• _Tasks to perform_
1: Reproduce the article on tech firms and extremism starting at "Downing Street aides" and ending at "up their action.", swapping "showdown" out for "meeting".
2: Write the next few sentences of the article on tech firms and extremism, picking up after its final sentence.

• _Document section_
- - - - -
Downing Street aides tried to play down the slight.
The PM’s official spokesman said: “What matters is we’re engaging at senior level with these companies”.
But a government source added: “It’s very disappointing.
“The tech firms’ cast list shows that by just putting up legal and compliance people, they are attempting to defend themselves rather than actually engaging.”
Also at the New York showdown last night was Sir Martin Sorrell, the British boss of giant advertising company WPP plc.
He also heaped pressure on the tech giants to do more to fight terror or face losing billions in ad revenue.
Tech company bosses sent clear signals last night that they would again refuse Mrs May’s pleas to step up their action.
A senior official at one of America’s biggest internet firms dubbed the PM’s demands as “problematic at best”.
The anonymous figure attacked the British government for failing to come up with an adequate definition of extremism.
- - - - -
• _Material provided_
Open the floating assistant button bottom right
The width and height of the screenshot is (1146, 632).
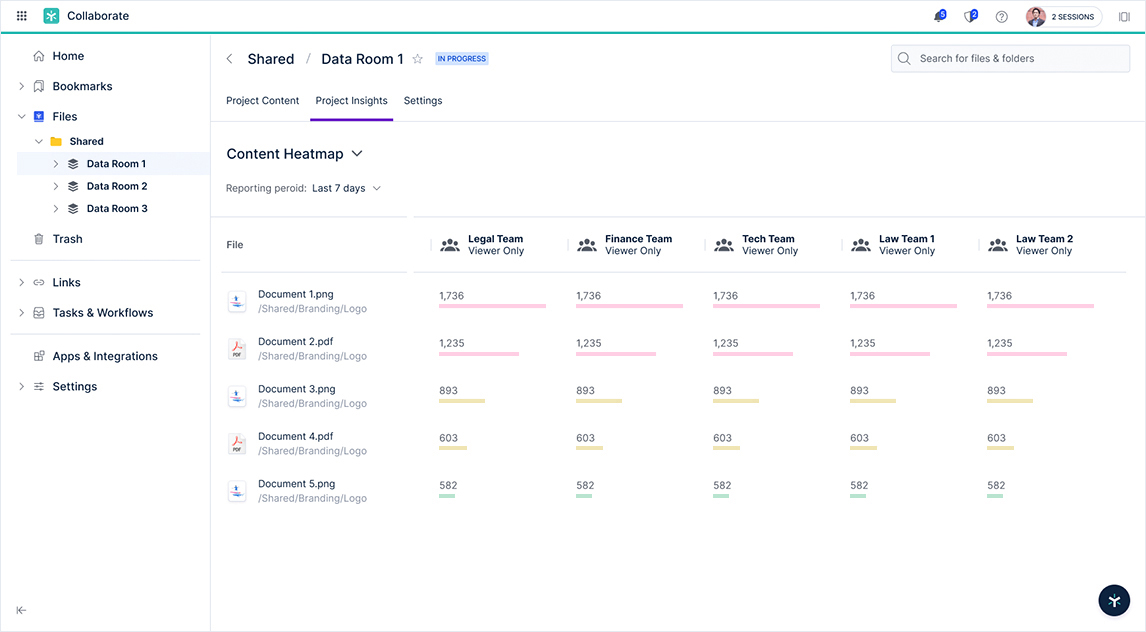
- - - - -
• _Expected answers_
1:
Downing Street aides tried to play down the slight.
The PM’s official spokesman said: “What matters is we’re engaging at senior level with these companies”.
But a government source added: “It’s very disappointing.
“The tech firms’ cast list shows that by just putting up legal and compliance people, they are attempting to defend themselves rather than actually engaging.”
Also at the New York meeting last night was Sir Martin Sorrell, the British boss of giant advertising company WPP plc.
He also heaped pressure on the tech giants to do more to fight terror or face losing billions in ad revenue.
Tech company bosses sent clear signals last night that they would again refuse Mrs May’s pleas to step up their action.

2:
And another at the leaders’ meeting, Google’s Mr Walker, insisted the companies needed more help from governments to satisfy the demands.
Dubbing it “a shared challenge”, Mr Walker said: “It is a computer science challenge, when you’re dealing with the scale of the internet.
“We are all doing out part to try and move forward. We can’t do it alone and on our own, we need feedback from government and our users to remove that content.
“Whenever we can locate this material, we are removing it. The challenge is people then re-post it.”